West Ukraine's Lviv speaks Russian for one day in solidarity with country east
Ukrainian speaking regions protest against ban of Russian as a regional language
LVOV, February 26. /ITAR-TASS/. Residents of Lviv, a city in western Ukraine where there is a greater affinity with Europe, will speak Russian on Wednesday in solidarity with the country’s mostly Russian-speaking east and south.
The move was initiated by activists who don’t want “that dishonest people in the Ukrainian parliament use their status to split Ukraine”.
A headband on the city website writes “I will be speaking Russian at home, at work, on transport and with friends – everywhere, on February 26, in solidarity with residents of eastern and southern regions”.
The parliament’s abolition of the law On Principles of State Language Policy has been taken negatively in Lviv. A local publishing house has decided to publish a book in Russian for the first time since it opened 11 years ago, its editor-in-chief Maryana Savka told Tass. It will be a book by Zoya Kazanzhi, a writer from Odessa, a city in southern Ukraine.

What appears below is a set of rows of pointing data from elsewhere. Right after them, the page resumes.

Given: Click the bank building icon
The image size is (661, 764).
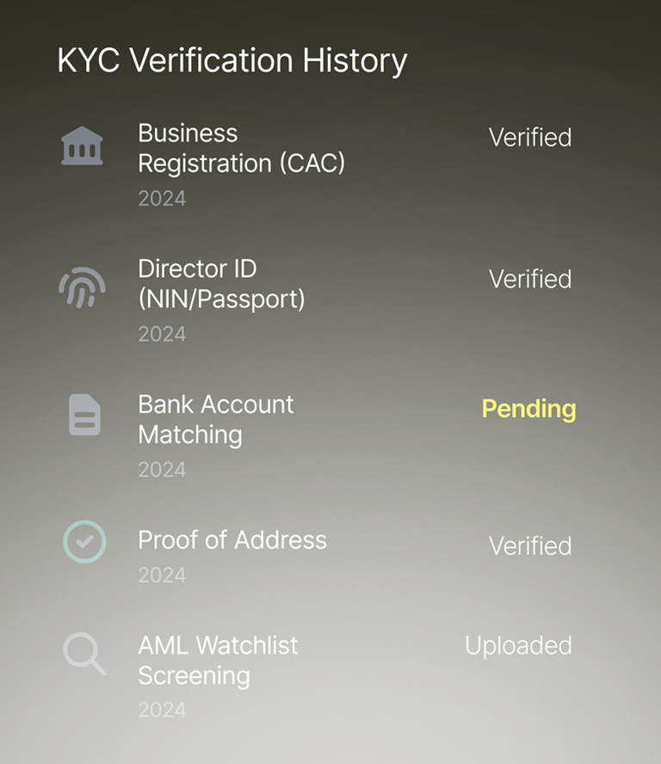Looking at the screenshot, I should click(82, 145).
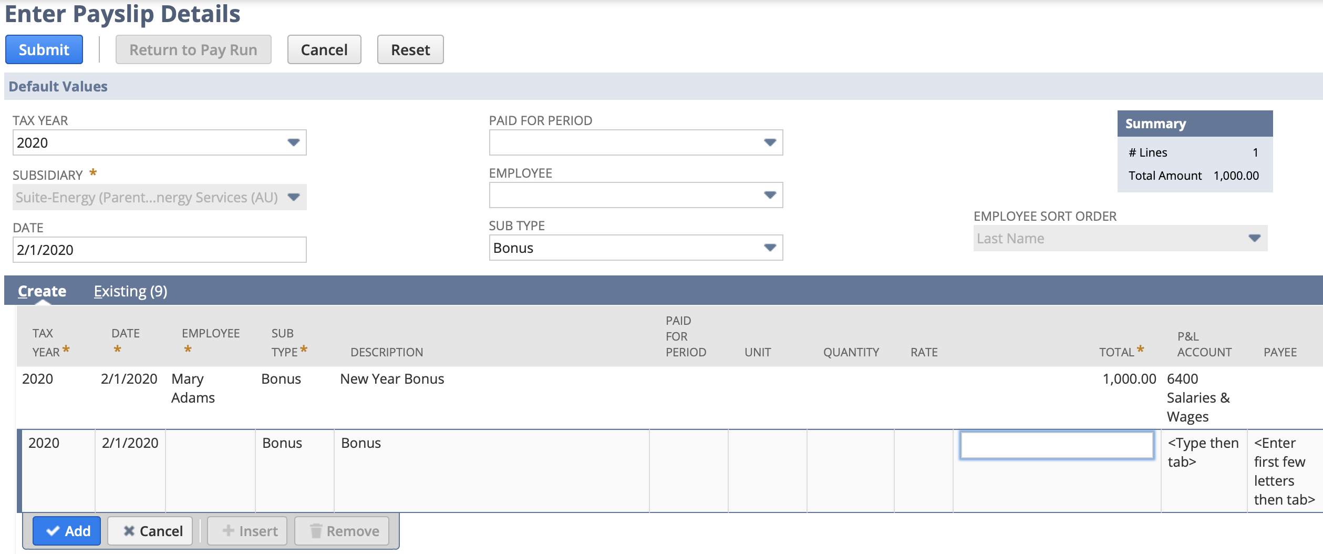Switch to the Existing (9) tab
This screenshot has height=554, width=1323.
tap(130, 291)
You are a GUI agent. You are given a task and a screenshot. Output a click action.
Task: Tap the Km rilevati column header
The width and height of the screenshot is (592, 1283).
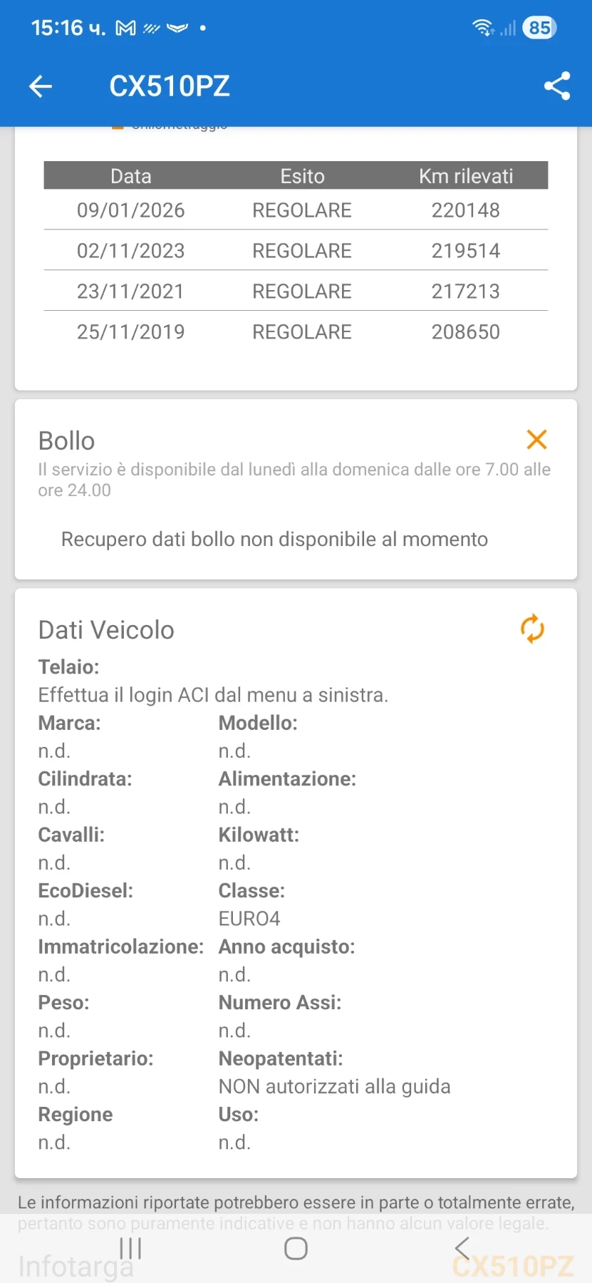point(466,176)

After the Ukrainian parliament abolished the law, several languages, including Russian, have lost their status of regional languages. “Parliamentarians chose an absolutely wrong timing for that. Rejection of regional languages is a hasty decision that can separate people within one and the same country,” she said
“Speculations about the language policy of Ukraine always emerged at the time when regimes changed. This is an invented problem. It is not for the first time that politicians are trying to set the cat among the pigeons,” Maryana Savka said.